Les ministres des Finances des pays de la zone euro, rejoints ensuite par leurs autres collègues européens, tenteront dimanche à Bruxelles de trouver une issue aux discussions houleuses sur la réforme du Pacte de stabilité et de croissance, dont le but est de limiter les déficits publics des Etats de l'euro à 3% de leur PIB et leur dette publique à 60% de ce même PIB.

Quel que soit le résultat de cette rencontre «extraordinaire», il est probable que les chefs d'Etat et de gouvernement, qui se réunissent dans la capitale européenne en sommet mardi et mercredi prochains, souhaiteront aussi traiter de ce dossier, devenu au fil des discussions de plus en plus politique.

Jean-Claude Juncker, chef du gouvernement luxembourgeois qui dirigera les travaux en sa qualité de président semestriel de l'Union, n'a pas caché sa préférence pour que la solution soit laissée aux seuls responsables des Finances. Mais le président français Jacques Chirac et le chancelier allemand Gerhard Schröder se sont déjà invités dans le dossier. Ils ont multiplié les déclarations, en insistant notamment pour une interprétation plus «politique» que technique de la règle budgétaire européenne. Le représentant bruxellois d'un grand pays confie d'ailleurs qu'il serait «étonné» si les discussions s'achevaient dimanche.

Les débats finaux devraient porter en théorie sur deux points encore ouverts, même si, comme le souligne un diplomate européen, «rien n'est jamais acquis, avant que tout soit acquis». Si les limites de 3% et de 60% resteront gravées dans le marbre, une nouvelle souplesse est de mise sur les délais que les Etats se verront impartis pour équilibrer leurs finances. On a aussi convenu de faire des réserves en cas de haute conjoncture et de tenir compte d'une croissance molle.

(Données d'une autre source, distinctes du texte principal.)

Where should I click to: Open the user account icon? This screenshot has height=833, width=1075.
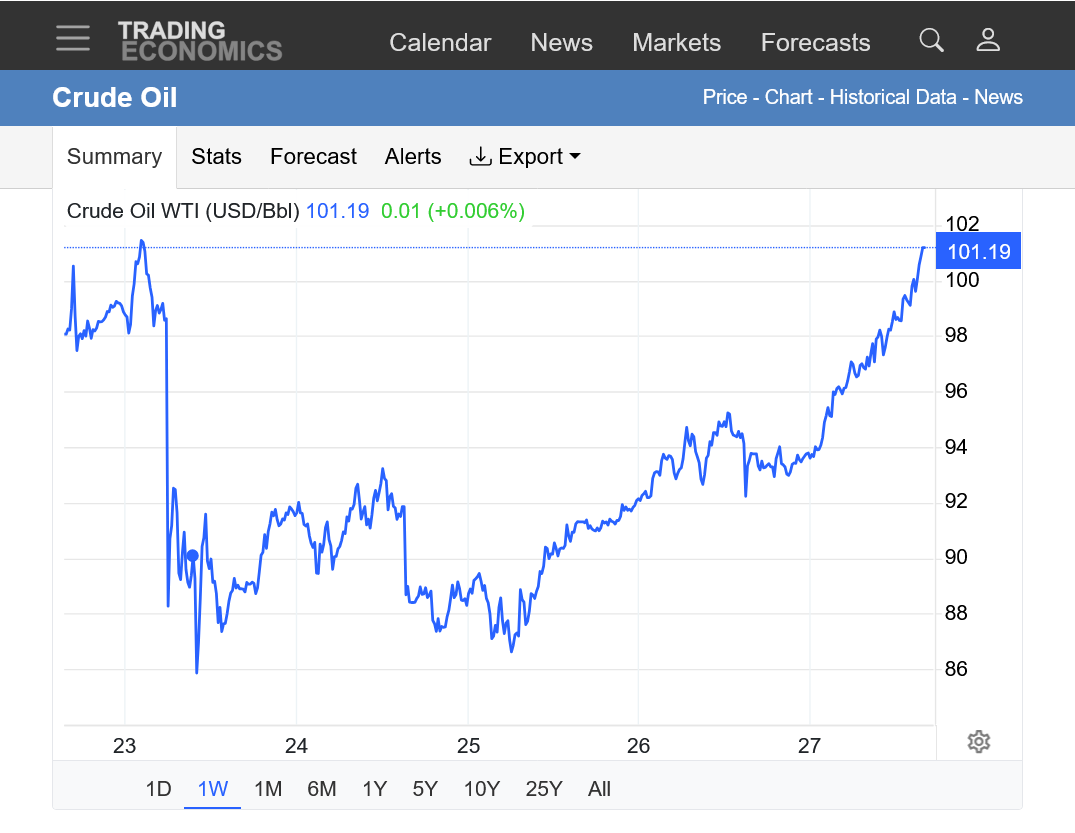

Restent deux questions. D'abord l'étendue du pouvoir de la Commission européenne, censée jouer les gendarmes budgétaires (avertissements, recommandations, puis sanctions) face aux Etats qui dépassent les 3%. Ensuite celle des circonstances atténuantes que pourraient invoquer les Etats pour obtenir le droit à l'indulgence. Faut-il en dresser une liste ou laisser aux Etats le soin de plaider leur cause avec les arguments qui leur conviennent – dépenses pour l'Europe, de recherche, humanitaires ou militaires – en chargeant la Commission de trancher? C'est sur ces points que partisans de la souplesse (France, Allemagne, Grande-Bretagne et Italie) et adeptes de la rigueur (Pays-Bas, Autriche) tenteront de rapprocher leurs vues.